Please write out, exactly as given, every line of the entries below up to and including the line with "About Us (312, 2218)".

_DATA IN THIS EXERCISE_

::::

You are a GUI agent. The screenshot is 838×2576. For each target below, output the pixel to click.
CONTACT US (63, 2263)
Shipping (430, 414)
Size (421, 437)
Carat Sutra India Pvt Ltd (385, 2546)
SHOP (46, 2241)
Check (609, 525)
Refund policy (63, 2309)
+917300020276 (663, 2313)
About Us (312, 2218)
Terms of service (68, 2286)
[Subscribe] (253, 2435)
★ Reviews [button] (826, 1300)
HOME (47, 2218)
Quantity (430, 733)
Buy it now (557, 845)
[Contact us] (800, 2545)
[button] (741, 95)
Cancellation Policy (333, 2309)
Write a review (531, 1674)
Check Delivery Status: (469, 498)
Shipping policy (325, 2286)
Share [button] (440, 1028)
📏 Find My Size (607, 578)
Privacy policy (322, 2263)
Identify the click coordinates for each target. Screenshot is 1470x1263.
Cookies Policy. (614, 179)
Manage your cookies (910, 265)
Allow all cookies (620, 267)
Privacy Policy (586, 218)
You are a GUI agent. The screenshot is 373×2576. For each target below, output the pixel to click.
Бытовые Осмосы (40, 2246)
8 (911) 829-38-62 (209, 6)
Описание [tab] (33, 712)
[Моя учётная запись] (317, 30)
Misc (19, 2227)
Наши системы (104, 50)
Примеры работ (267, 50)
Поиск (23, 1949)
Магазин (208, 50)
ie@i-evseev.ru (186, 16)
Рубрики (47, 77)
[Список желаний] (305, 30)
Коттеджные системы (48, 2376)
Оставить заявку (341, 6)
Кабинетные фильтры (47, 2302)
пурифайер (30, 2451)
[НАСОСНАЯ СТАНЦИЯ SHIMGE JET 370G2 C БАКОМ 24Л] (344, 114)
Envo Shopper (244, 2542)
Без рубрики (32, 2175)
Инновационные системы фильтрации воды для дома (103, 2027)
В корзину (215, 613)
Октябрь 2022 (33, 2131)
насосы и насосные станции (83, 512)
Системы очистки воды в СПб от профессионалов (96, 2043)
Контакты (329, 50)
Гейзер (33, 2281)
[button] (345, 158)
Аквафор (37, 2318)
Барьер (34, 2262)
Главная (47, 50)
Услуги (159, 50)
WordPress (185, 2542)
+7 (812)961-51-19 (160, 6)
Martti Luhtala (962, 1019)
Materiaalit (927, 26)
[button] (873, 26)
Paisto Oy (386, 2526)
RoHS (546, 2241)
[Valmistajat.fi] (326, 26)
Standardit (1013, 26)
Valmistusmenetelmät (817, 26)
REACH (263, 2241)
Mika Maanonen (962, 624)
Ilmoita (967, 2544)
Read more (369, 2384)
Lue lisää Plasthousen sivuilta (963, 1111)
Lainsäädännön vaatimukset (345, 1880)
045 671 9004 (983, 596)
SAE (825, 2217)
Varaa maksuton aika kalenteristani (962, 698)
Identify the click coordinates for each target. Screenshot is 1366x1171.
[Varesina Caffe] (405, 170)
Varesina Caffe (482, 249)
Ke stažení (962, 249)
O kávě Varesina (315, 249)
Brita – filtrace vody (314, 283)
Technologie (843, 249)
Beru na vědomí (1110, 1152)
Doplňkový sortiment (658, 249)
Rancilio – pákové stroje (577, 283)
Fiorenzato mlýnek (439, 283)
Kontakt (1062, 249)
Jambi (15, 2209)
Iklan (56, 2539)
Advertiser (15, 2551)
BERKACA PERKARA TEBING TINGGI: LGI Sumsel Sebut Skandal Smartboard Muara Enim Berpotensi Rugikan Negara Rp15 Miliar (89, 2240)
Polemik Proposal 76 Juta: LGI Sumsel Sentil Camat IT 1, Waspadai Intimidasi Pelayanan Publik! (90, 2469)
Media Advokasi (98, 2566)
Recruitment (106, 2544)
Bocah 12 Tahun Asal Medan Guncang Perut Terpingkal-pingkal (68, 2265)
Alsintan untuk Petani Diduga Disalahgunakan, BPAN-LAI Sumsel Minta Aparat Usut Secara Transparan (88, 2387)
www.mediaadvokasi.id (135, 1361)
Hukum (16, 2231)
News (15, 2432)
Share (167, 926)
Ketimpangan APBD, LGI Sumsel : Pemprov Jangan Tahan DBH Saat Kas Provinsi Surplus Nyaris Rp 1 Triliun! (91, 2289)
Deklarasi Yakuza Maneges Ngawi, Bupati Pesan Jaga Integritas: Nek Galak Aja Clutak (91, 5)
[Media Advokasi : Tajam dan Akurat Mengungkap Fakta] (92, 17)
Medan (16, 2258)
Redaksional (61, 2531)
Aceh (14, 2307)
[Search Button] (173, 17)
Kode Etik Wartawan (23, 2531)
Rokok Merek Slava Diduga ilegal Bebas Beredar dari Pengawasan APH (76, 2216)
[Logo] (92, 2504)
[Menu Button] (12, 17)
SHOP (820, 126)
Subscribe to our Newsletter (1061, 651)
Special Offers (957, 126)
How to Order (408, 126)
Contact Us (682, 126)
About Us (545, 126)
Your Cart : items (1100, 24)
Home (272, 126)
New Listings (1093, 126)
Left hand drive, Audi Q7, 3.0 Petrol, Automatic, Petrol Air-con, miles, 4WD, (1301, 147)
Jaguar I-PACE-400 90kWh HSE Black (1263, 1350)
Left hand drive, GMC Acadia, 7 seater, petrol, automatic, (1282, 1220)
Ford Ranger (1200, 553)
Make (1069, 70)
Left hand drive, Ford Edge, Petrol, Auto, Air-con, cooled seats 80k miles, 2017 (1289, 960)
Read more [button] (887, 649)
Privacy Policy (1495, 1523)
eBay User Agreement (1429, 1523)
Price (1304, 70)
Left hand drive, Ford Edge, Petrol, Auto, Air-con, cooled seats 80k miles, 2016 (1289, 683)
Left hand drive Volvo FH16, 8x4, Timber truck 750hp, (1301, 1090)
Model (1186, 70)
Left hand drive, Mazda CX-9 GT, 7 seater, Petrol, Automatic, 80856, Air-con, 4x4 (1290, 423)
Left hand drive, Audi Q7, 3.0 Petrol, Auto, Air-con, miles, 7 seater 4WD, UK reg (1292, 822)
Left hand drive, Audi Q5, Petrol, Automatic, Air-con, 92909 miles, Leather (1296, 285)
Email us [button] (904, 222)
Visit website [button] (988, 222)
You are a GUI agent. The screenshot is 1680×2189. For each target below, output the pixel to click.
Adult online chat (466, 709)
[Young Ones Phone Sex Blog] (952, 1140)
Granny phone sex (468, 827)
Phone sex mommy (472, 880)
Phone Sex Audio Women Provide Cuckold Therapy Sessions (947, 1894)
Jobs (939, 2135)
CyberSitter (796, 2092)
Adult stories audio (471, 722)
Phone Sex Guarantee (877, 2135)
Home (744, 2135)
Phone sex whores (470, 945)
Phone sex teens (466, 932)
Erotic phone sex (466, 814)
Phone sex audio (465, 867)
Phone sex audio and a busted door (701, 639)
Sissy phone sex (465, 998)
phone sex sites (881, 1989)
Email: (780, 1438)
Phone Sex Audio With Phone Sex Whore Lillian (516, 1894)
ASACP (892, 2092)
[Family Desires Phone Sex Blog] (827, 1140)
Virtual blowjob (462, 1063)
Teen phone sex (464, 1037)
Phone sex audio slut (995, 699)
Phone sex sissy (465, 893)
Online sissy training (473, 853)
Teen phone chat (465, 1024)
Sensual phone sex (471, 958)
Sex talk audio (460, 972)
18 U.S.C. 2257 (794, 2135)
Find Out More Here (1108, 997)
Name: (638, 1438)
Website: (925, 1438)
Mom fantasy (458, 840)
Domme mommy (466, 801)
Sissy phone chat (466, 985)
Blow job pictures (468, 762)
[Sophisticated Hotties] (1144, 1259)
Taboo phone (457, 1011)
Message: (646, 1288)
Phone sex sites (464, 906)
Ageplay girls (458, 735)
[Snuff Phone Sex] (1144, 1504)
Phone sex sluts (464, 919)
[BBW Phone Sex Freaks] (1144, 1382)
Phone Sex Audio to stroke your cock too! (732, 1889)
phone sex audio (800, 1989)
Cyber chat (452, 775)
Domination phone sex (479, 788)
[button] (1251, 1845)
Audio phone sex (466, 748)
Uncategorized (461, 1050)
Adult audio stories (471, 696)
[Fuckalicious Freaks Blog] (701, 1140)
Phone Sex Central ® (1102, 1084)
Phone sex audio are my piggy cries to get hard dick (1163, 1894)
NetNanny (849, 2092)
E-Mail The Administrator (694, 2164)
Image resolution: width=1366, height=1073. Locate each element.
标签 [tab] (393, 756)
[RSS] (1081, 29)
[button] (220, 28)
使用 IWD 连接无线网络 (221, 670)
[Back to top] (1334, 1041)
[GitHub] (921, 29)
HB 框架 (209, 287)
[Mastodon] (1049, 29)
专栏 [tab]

::::

_EXPECTED ANSWER_
You are a GUI agent. The screenshot is 838×2576. For each target below, output the pixel to click.
CONTACT US (63, 2263)
Shipping (430, 414)
Size (421, 437)
Carat Sutra India Pvt Ltd (385, 2546)
SHOP (46, 2241)
Check (609, 525)
Refund policy (63, 2309)
+917300020276 (663, 2313)
About Us (312, 2218)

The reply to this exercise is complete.